J Korean Ophthalmol Soc.  2011 Mar;52(3):293-298. 10.3341/jkos.2011.52.3.293.

Intravitreal Bevacizumab for Treatment of Macular Edema Secondary to Hemicentral Retinal Venous Occlusion and Concentrations of Cytokine in Aqueous Humor

Affiliations
  • 1Department of Ophthalmology, Hallym University Chuncheon Sacred Heart Hospital, Hallym University College of Medicine, Chuncheon, Korea. jiwoneye@hallym.or.kr

Abstract

PURPOSE
To evaluate the effects of intravitreal bevacizumab and to investigate the concentrations of cytokine in the aqueous humors of patients with macular edema secondary to hemicentral retinal venous occlusion.
METHODS
Fifteen eyes of 15 patients with macular edema secondary to hemicentral retinal venous occlusion received intravitreal bevacizumab injections and completed 12 months of follow-up. Cytokine levels were measured in the aqueous humors of these patients using a multiplex bead assay and the levels were compared with those of the controls.
RESULTS
During 12 months of follow-up, a mean of 4.5 intravitreal bevacizumab injections were performed. The visual acuity and the central macular thickness improved significantly (p = 0.028, p = 0.000) after treatment. The levels of interleukin-6, vascular endothelial growth factor, and monocyte chemoattractant protein-1 were increased in the aqueous humor compared with the levels in the control group (p = 0.010, p = 0.045, p < 0.001).
CONCLUSIONS
Elevated cytokine levels were identified in the aqueous humor after hemicentral retinal venous occlusion. Intravitreal bevacizumab injections were effective for improvements in visual acuity and macular edema due to hemicentral retinal venous occlusion.

Keyword

Cytokine; Hemicentral retinal vein occlusion; Intravitreal bevacizumab; Macular edema

MeSH Terms

Antibodies, Monoclonal, Humanized
Aqueous Humor
Chemokine CCL2
Eye
Follow-Up Studies
Humans
Interleukin-6
Macular Edema
Retinaldehyde
Vascular Endothelial Growth Factor A
Visual Acuity
Bevacizumab
Antibodies, Monoclonal, Humanized
Chemokine CCL2
Interleukin-6
Retinaldehyde
Vascular Endothelial Growth Factor A

Figure

  • Figure 1. Right eye of a 74-year-old man treated with intravitreal bevacizumab (A) Fundus photograph presenting hemi-retinal venous occlusion. (B) Fluorescein angiography showing no neovasculization or extensive non-perfusion areas. Aqueous VEGF level was 65.98 pg/mL and MCP-1 was 1058.33 pg/mL. (C) Optical coherence tomography at baseline. His visual acuity was 20/100. (D) 2 months after initial intravitreal bevacizumab, optical coherence tomography showed persistant macular edema. The second intravitreal bevacizumab was performed. (E) At month 4, the third intravitreal bevacizumab was performed. (F) At month 6, his visual acuity improved to 20/40 and the macula was stable up to 12 months.

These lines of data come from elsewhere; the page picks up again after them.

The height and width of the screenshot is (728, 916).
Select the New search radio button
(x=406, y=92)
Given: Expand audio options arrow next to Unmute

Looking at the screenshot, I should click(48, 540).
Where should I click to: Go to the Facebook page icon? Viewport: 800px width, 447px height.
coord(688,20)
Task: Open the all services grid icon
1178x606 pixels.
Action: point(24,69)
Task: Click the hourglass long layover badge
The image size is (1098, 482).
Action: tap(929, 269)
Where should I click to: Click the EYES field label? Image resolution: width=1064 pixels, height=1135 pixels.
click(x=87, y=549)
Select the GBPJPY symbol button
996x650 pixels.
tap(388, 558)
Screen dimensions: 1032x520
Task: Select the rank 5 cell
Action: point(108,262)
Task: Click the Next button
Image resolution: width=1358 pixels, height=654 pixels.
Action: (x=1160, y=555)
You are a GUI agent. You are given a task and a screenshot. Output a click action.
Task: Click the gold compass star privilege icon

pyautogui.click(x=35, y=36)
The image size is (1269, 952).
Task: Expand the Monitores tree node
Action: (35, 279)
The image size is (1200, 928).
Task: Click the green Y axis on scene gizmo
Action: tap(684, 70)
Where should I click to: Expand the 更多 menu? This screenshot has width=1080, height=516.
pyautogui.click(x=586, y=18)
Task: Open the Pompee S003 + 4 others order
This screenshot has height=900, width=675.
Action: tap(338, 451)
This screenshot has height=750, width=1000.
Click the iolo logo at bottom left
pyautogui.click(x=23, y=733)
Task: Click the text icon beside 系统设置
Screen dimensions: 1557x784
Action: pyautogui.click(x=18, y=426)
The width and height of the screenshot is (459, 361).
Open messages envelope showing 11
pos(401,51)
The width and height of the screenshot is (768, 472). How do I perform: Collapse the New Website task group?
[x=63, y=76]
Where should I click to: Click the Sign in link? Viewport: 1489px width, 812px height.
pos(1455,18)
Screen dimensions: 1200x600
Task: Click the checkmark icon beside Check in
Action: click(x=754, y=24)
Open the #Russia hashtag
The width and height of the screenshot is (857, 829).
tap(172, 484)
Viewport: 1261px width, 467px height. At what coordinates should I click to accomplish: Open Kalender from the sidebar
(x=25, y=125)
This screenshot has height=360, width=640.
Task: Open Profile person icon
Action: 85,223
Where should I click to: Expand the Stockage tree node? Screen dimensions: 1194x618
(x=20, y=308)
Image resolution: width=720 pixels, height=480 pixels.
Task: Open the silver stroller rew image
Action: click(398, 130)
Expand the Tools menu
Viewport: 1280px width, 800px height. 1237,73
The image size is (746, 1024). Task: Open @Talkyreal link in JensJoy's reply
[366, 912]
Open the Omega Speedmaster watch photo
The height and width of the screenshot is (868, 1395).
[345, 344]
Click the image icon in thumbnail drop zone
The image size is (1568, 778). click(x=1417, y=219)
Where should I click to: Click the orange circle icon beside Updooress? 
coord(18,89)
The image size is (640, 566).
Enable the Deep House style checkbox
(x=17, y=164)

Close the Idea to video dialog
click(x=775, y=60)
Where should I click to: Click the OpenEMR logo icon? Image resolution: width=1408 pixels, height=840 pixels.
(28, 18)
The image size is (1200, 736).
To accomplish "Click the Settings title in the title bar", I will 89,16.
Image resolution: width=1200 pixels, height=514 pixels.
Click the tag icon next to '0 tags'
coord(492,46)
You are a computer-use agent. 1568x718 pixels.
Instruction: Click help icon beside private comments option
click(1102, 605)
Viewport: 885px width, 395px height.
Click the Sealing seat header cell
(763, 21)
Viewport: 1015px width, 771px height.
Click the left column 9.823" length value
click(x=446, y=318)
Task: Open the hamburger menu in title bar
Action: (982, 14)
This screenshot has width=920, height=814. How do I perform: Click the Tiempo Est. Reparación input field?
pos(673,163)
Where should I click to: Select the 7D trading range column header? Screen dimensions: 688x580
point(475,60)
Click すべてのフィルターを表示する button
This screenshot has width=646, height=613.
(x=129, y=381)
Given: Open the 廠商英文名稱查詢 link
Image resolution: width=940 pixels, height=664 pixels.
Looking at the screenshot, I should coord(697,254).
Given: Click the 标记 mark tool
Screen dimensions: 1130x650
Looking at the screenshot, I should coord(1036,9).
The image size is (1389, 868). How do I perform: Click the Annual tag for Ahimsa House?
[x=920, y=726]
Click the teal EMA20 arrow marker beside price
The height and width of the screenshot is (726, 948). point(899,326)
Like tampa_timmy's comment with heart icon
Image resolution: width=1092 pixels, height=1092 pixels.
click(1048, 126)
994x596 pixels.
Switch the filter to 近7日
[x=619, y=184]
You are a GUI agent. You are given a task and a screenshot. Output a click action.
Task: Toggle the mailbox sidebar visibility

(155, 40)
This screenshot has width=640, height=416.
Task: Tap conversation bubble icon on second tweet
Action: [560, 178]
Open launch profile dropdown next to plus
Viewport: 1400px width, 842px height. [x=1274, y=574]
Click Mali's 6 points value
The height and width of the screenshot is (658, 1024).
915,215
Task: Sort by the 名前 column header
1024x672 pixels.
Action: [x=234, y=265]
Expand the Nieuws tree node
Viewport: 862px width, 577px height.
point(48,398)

  • Figure 2. Correlation analysis of the vascular endothelial growth factor in aqueous humor and the central macular thickness in patient with hemicentral retinal vein occlusion (Pearson correlation, r = 0.413; p = 0.047).

  • Figure 3. Correlation analysis of the monocyte chemoattractant protein-1 and vascular endothelial growth factor in aqueous humor in patient with hemicentral retinal vein occlusion (Pearson correlation, r = 0.509; p = 0.031).